Seorang anak yang tinggal di lereng gunung Sangkur tengah melihat lokasi longsor yang berada di Dusun Rancakole, Desa Mulyasari, Kecamatan Pataruman, Kota Banjar. Photo: Muhafid/HR
Berita Banjar, (harapanrakyat.com),-
Sejak dilakukan penebangan pohon jati di gunung tersebut pada tahun 2014 lalu, sekitar 20 rumah warga yang ada di lereng gunung selalu diterjang banjir, disertai material longsoran tanah gunung.
Memiliki rumah di bawah lereng pegunungan memang tak selamanya memberikan kenyamanan bagi warga.
Andi (44), salah seorang warga Lingkungan Panatasan, RT. 03, RW. 20, Kelurahan Pataruman, Kecamatan Pataruman, Kota Banjar, mengaku selalu khawatir rumahnya tertimpa longsoran tanah dari Gunung Sangkur yang berada di belakang rumahnya.
“Kalau langit mendung, warga daerah sini pasti gelisah akan turunnya hujan. Pada hari Minggu (09/10/2016) lalu lebih parah, semua rumah dan jalan lingkungan tertutup tanah. Sedangkan areal pesawahan penuh dengan air,” terang Andi, kepada Koran HR, Senin (17/10/2016) pekan lalu.
Sedangkan menurut Aleh (66), warga sekitar yang juga mantan relawan pegawai Perhutani, mengatakan, longsor diakibatkan tidak adanya saluran air yang mengalirkan ke pembuangan Sungai Cikawalu. Padahal, saat dirinya masih bekerja, ada saluran air di sepanjang lereng Gunung Sangkur.
“Jadi, saluran airnya selalu tertimpa tanah sehingga sampai sekarang sudah tidak ada lagi wujudnya. Supaya tidak banjir maupun longsor, seharusnya ada normalisasi saluran tersebut yang dulu pernah ada,” kata Aleh.
____
# [Yang Perlu Dikerjakan]
**a)** Tolong tulis ulang tanpa perubahan bagian berita longsor Gunung Sangkur, mulai dari "Seorang anak yang" dan berakhir pada "kenyamanan bagi warga.".
**b)** Sebutkan semua nama wilayah administratif (dusun, desa, lingkungan, kelurahan, kecamatan, dan kota) yang tercantum dalam berita longsor Gunung Sangkur, masing-masing cukup sekali.
____
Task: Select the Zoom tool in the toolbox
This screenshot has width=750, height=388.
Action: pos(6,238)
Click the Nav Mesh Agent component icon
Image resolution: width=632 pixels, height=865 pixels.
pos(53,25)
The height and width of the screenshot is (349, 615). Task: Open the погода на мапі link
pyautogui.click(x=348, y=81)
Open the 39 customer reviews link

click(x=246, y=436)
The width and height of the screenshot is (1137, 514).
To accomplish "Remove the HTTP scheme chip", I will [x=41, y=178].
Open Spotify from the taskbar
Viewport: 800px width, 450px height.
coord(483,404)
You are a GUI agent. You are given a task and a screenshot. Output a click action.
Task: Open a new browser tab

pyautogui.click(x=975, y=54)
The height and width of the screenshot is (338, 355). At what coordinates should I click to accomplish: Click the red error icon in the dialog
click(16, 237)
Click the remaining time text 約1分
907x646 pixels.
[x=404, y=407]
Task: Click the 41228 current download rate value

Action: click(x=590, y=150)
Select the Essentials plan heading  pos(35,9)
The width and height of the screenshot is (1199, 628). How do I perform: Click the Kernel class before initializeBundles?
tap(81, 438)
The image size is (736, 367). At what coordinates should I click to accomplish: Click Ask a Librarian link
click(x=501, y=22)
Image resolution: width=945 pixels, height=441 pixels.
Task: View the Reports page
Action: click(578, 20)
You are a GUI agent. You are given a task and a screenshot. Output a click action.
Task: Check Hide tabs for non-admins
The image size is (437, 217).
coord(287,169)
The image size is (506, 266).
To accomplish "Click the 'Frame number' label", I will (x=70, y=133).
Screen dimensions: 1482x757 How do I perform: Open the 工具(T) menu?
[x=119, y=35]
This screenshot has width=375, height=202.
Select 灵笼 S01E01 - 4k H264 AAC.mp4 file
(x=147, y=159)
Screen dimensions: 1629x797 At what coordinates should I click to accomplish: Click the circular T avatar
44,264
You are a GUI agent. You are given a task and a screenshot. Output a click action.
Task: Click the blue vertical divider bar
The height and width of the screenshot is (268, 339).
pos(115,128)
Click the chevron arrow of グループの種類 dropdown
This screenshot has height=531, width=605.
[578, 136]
____
# [Hasil Tiap Tugas]
**a)**
Seorang anak yang tinggal di lereng gunung Sangkur tengah melihat lokasi longsor yang berada di Dusun Rancakole, Desa Mulyasari, Kecamatan Pataruman, Kota Banjar. Photo: Muhafid/HR
Berita Banjar, (harapanrakyat.com),-
Sejak dilakukan penebangan pohon jati di gunung tersebut pada tahun 2014 lalu, sekitar 20 rumah warga yang ada di lereng gunung selalu diterjang banjir, disertai material longsoran tanah gunung.
Memiliki rumah di bawah lereng pegunungan memang tak selamanya memberikan kenyamanan bagi warga.

**b)**
- Dusun Rancakole
- Desa Mulyasari
- Lingkungan Panatasan
- Kelurahan Pataruman
- Kecamatan Pataruman
- Kota Banjar